### EXERCISE DIRECTIONS
Please identify every line in the rows below that contains the word "circled", and copy each of those lines in full.

### RECORDS SUPPLIED

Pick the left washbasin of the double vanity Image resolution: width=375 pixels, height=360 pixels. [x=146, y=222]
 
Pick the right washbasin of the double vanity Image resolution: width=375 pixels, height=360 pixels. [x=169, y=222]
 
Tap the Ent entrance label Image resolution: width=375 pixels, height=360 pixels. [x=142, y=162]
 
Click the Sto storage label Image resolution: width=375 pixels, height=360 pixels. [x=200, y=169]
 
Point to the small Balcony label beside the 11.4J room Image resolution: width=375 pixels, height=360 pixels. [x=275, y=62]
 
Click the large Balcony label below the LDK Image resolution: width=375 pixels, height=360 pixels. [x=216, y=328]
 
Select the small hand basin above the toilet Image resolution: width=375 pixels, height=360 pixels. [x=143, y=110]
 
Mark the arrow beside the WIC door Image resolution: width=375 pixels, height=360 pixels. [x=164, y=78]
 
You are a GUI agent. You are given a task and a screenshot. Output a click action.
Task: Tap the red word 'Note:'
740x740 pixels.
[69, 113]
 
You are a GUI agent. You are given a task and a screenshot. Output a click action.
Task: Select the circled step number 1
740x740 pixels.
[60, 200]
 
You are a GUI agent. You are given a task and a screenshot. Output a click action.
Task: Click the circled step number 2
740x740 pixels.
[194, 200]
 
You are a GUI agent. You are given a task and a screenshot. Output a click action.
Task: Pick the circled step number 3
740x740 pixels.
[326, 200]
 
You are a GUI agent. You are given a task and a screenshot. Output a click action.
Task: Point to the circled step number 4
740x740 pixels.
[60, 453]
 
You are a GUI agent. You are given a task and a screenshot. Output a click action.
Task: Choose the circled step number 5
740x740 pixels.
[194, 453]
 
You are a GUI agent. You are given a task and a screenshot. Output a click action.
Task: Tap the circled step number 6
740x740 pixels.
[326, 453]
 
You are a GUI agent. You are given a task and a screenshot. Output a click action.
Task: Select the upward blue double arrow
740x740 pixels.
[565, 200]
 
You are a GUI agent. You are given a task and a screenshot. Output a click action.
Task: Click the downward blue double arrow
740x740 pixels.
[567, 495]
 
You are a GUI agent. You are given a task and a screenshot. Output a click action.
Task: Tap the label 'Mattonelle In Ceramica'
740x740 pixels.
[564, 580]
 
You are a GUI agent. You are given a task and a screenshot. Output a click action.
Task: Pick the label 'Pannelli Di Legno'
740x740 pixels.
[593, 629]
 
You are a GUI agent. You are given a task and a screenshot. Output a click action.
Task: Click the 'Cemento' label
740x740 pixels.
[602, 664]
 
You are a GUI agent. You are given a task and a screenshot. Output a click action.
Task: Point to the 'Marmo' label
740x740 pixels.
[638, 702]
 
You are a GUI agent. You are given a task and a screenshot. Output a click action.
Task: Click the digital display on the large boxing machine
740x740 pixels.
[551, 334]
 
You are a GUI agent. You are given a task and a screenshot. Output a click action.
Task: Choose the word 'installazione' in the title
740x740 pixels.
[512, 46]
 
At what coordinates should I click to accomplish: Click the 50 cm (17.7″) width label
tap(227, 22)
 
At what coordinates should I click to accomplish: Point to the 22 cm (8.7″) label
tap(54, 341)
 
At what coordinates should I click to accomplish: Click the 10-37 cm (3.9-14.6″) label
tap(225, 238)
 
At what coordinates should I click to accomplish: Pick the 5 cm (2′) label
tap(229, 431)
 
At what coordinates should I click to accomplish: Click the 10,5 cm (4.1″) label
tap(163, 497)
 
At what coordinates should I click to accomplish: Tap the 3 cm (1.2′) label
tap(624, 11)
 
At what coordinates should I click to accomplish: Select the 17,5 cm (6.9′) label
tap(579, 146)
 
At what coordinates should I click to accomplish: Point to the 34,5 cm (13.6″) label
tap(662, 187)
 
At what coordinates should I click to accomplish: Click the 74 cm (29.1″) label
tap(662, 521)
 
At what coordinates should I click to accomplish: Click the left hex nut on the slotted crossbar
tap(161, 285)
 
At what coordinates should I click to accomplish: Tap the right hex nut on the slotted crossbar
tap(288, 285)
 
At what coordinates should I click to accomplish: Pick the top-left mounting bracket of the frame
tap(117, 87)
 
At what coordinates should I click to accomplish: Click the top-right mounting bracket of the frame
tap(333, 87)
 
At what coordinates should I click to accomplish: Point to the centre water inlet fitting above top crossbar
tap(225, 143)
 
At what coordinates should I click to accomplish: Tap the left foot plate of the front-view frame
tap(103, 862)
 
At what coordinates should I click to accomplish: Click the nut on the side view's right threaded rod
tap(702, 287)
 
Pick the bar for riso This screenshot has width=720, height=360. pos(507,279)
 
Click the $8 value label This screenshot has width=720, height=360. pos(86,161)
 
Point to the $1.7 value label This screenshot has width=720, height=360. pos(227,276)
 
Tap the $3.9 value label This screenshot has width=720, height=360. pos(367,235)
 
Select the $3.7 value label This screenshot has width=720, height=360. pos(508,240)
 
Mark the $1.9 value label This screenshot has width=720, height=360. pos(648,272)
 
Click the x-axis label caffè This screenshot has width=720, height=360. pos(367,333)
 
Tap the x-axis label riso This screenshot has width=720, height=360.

### EXERCISE SOLUTION
Task: Select the circled step number 1
Task: Click the circled step number 2
Task: Pick the circled step number 3
Task: Point to the circled step number 4
Task: Choose the circled step number 5
Task: Tap the circled step number 6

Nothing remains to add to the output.